急性冠状动脉综合征(ACS)是以冠状动脉粥样硬化斑块破裂或侵蚀,继发完全或不完全闭塞性血栓形成为病理基础的一组临床综合征,包括ST段抬高型心肌梗死(STEMI)和非ST段抬高型急性冠脉综合征(NSTE-ACS),后者包括非ST段抬高型心肌梗死(NSTEMI)和不稳定型心绞痛(UA)。
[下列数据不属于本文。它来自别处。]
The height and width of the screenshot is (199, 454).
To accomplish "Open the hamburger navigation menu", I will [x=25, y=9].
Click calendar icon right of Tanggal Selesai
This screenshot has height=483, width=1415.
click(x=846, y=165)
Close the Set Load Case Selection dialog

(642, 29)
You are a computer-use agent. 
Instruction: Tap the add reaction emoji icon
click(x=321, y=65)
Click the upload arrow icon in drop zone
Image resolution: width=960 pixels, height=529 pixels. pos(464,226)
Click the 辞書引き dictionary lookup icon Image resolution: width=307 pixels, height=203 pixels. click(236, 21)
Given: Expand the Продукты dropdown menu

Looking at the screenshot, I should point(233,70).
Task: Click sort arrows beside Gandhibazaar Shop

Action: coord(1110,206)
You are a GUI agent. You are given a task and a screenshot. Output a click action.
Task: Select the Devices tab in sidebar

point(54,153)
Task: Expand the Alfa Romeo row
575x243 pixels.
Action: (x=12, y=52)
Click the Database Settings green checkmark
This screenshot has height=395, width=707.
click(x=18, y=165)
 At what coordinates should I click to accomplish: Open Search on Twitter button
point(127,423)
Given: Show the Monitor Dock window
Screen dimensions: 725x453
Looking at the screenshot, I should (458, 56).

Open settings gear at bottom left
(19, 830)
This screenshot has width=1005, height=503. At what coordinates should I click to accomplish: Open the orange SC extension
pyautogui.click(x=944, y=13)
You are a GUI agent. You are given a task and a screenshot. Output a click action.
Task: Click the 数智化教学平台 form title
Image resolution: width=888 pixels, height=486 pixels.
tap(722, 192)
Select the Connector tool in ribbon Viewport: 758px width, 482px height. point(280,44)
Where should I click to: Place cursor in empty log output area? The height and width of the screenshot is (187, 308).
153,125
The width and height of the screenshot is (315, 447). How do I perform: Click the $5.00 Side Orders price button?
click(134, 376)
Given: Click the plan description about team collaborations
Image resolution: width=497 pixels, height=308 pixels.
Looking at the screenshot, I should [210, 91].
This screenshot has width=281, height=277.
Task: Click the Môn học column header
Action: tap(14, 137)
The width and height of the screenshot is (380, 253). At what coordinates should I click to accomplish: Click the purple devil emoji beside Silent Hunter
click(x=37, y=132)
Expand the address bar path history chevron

ACS可导致心功能不全、恶性心律失常、猝死等恶性心血管事件,影响预后。早期诊断、准确的危险分层和及时治疗是改善ACS患者预后的关键。
 
近期,发表于《美国医学会杂志》(JAMA)的一篇综述对ACS的流行病学、病理生理学、诊治流程进行了总结。

 


流行病学

 

全球每年约有700多万人被诊断为ACS,STEMI约占ACS的30%,NSTE-ACS约占ACS的70%。与ACS相关的危险因素包括高龄、吸烟、糖尿病、高血脂、高血压和体重指数增加。
 
 


病理生理学

 

ACS的病因主要包括斑块破裂、斑块侵蚀、钙化结节、冠脉痉挛、自发性冠状动脉夹层、冠状动脉非阻塞性心肌梗死和血栓栓塞,不同病因引起的ACS的病理生理学机制和特征如表1所示。
 
表1 ACS的病理生理学机制和特征



诊治流程

 

对于疑似ACS的患者,应立即进行心电图检查,以鉴别STEMI和NSTE-ACS。STEMI是由完全性冠状动脉闭塞引起的;NSTE-ACS是由动脉部分闭塞或间歇性闭塞引起的,并伴有ST段压低(31%)、T波倒置(12%)、ST段压低合并T波倒置(16%),或两者均无(41%)。
 
当心电图提示STEMI时,在2小时内通过经皮冠状动脉介入术(PCI)快速再灌注治疗,可将死亡率从9%降至7%。若不能在2小时内行PCI,在无禁忌证的情况下,年龄≤75岁的患者应使用足剂量的阿替普酶、瑞替普酶或替奈普酶进行溶栓治疗,年龄>75岁的患者则使用1/2剂量的阿替普酶(如果需考虑药物成本,可使用链激酶),随后转诊至相关医疗机构,在24h内行PCI治疗。
 
高敏肌钙蛋白测定是评估NSTEMI的首选检查。对于无禁忌证的NSTE-ACS高危患者,在24-48h内及时进行有创性冠状动脉造影,予以PCI或冠状动脉旁路移植术(CABG)治疗,可将死亡率从6.5%降至4.9%。
 
ACS的诊疗流程总结如图1所示。
  

图1 ACS的诊疗流程

 
复发性缺血事件在有ACS病史的患者中很常见,ACS患者应终生接受抗栓治疗和降脂治疗。此外,生活方式调整,如控制饮食、加强运动和戒烟,以及转诊至心脏康复中心,对改善患者的预后也很重要。
 


总结

 

对于STEMI患者,在发病后2h内行冠脉造影和PCI,可降低死亡率;对于无法立即行PCI的患者,可予以溶栓治疗并于24h内转诊至PCI医院。对于无禁忌证的NSTE-ACS高危患者,及时行有创性冠状动脉造影并予以PCI或CABG治疗,可降低患者的死亡率。
 

参考文献:Bhatt DL, Lopes RD, Harrington RA. Diagnosis and Treatment of Acute Coronary Syndromes: A Review. JAMA. 2022 Feb 15; 327(7): 662-675.